Aircraft engine maker Rolls-Royce will slash up to 2,500 jobs worldwide in a bid to streamline its operations and tackle years of underperformance.
Britain's flagship engineering firm, which makes engines for Boeing (BA) and Airbus planes, said Tuesday that the cuts were part of a broader strategic overhaul to "remove duplication and deliver cost efficiencies."
The restructure will lead to between 2,000 and 2,500 job losses from a global workforce of 42,000, a cut of around 6%. (Rolls-Royce is a separate company from Rolls-Royce Motor Cars, a wholly owned subsidiary of BMW. The two businesses bearing the Rolls-Royce name were part of the same firm until the 1970s.)
"We are building a Rolls-Royce that is fit for the future. That means a more streamlined and efficient organization that will deliver for our customers, partners and shareholders," CEO Tufan Erginbilgic said in a statement.
The revamp is the latest turnaround attempt by the company, which set out to cut at least 9,000 jobs during the Covid-19 pandemic when demand for air travel collapsed. And earlier, in 2018, the company planned to cut 4,600 positions to save costs.
Erginbilgic — who became chief executive in January after more than 20 years at oil giant BP — has been blunt in his assessment of the aerospace and defense firm's performance. In an address to Rolls-Royce staff not long after taking the helm, he described the business as a "burning platform" that was falling behind key competitors and destroying value for shareholders.
"Rolls-Royce has been underperforming for an extended period," he noted at the company's annual shareholder meeting in May.
"Cash generation has been unsatisfactory, and our debt is still too high. Too much of our gross profit is simply covering our overheads and interest payments."
Erginbilgic used the address to announce a "transformation program" that would create an "efficient business with a competitive cost base," without detailing the impact on employees.
____________
| What to work on |
Update the Rolls-Royce job cuts article by writing out everything from "The restructure will" down to "in a statement." again, with "customers" changed to "clients". The items that come next have no connection to the Rolls-Royce job cuts article.

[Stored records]
____________
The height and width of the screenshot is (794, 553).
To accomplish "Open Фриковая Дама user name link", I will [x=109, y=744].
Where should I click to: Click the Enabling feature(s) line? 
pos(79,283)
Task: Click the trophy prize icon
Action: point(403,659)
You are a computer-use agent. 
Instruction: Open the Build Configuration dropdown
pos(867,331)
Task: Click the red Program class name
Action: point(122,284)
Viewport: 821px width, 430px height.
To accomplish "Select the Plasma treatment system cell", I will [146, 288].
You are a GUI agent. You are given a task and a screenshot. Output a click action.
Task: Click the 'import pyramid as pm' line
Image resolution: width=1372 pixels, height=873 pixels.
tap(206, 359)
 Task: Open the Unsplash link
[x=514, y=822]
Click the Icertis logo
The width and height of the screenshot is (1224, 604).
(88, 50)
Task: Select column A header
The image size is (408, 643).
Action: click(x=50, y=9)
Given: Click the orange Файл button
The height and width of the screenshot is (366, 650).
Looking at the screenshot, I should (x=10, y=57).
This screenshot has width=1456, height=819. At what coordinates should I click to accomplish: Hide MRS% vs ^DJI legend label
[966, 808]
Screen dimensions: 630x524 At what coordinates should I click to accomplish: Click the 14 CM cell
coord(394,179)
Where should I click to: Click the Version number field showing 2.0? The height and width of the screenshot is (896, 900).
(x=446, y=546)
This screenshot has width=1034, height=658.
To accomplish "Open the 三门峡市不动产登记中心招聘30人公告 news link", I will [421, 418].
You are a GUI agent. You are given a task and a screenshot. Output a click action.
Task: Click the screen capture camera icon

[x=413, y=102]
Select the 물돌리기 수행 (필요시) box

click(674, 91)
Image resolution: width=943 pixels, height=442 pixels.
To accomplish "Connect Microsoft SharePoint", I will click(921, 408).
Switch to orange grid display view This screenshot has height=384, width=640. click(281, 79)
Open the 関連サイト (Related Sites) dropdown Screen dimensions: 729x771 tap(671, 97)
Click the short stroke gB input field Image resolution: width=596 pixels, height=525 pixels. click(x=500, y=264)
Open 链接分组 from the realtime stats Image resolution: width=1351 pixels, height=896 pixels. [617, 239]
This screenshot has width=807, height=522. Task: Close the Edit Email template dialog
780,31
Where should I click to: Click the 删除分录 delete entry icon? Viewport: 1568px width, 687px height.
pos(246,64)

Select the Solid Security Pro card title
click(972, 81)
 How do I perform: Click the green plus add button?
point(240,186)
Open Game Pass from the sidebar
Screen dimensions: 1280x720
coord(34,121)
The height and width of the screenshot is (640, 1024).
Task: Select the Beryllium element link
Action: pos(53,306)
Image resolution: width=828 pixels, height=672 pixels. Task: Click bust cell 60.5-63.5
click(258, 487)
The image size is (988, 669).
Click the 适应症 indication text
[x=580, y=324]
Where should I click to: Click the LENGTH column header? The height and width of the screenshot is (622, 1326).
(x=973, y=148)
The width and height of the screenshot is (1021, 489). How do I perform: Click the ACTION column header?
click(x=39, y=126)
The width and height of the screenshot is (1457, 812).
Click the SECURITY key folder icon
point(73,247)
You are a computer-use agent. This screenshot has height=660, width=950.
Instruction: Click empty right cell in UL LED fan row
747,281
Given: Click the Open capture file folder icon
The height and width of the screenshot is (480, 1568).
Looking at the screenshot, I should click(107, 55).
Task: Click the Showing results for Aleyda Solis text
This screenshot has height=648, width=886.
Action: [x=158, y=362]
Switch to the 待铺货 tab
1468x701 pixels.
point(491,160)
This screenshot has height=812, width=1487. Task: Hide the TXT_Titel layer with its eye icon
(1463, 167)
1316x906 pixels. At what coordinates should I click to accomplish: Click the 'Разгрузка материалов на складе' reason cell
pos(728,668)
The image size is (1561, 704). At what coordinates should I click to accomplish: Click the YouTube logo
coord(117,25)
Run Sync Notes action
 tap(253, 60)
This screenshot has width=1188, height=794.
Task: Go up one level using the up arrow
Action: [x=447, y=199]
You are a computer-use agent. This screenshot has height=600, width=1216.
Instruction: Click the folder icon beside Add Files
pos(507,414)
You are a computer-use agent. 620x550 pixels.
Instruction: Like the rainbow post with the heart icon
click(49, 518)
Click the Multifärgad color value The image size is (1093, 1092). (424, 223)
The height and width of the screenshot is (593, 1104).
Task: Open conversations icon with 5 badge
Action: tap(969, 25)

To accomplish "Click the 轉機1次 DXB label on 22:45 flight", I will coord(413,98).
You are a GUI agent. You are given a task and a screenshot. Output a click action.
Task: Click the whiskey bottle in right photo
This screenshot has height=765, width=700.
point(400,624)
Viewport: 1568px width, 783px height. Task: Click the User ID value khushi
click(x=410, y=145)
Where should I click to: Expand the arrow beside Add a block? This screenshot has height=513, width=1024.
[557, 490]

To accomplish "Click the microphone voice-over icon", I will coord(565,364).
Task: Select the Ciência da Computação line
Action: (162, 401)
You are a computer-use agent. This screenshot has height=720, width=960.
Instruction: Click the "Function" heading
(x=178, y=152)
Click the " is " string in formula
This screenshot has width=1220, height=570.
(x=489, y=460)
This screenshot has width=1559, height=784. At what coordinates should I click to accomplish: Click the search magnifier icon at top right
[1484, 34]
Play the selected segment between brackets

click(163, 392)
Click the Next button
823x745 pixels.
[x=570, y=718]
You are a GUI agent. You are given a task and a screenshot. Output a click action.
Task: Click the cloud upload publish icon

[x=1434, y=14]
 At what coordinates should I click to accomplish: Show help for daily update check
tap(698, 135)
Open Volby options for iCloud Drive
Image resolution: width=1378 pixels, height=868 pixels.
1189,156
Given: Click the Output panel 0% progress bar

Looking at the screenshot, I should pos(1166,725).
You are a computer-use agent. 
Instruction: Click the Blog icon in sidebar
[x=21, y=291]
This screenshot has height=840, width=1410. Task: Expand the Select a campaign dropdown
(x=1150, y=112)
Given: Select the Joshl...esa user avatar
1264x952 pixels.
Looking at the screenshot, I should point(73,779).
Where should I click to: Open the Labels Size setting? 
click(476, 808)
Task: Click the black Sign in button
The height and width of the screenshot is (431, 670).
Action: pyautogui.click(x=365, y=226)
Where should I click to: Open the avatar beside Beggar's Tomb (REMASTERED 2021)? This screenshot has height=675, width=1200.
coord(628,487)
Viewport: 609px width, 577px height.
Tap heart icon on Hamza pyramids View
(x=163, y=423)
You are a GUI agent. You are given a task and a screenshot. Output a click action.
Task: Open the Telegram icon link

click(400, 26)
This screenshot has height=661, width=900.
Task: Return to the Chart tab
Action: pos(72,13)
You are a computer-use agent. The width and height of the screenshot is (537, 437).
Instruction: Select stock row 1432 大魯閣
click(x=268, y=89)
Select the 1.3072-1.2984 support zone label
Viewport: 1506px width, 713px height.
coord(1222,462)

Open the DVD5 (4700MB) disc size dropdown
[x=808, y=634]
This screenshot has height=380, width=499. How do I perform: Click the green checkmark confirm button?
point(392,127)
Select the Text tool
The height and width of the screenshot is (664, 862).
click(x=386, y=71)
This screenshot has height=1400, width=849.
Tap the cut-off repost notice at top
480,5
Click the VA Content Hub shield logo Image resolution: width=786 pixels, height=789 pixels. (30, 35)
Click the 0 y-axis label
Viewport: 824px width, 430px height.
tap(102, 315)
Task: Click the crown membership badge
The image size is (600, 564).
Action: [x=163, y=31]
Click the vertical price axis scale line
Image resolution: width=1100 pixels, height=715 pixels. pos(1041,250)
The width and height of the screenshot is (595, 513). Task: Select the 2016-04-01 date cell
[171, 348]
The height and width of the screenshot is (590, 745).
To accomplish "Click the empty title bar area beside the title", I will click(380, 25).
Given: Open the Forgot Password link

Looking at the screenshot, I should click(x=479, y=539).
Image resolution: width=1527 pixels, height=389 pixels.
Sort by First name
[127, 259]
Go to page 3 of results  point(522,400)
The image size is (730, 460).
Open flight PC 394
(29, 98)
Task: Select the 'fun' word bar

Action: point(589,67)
____________
| Expected output |
The restructure will lead to between 2,000 and 2,500 job losses from a global workforce of 42,000, a cut of around 6%. (Rolls-Royce is a separate company from Rolls-Royce Motor Cars, a wholly owned subsidiary of BMW. The two businesses bearing the Rolls-Royce name were part of the same firm until the 1970s.)
"We are building a Rolls-Royce that is fit for the future. That means a more streamlined and efficient organization that will deliver for our clients, partners and shareholders," CEO Tufan Erginbilgic said in a statement.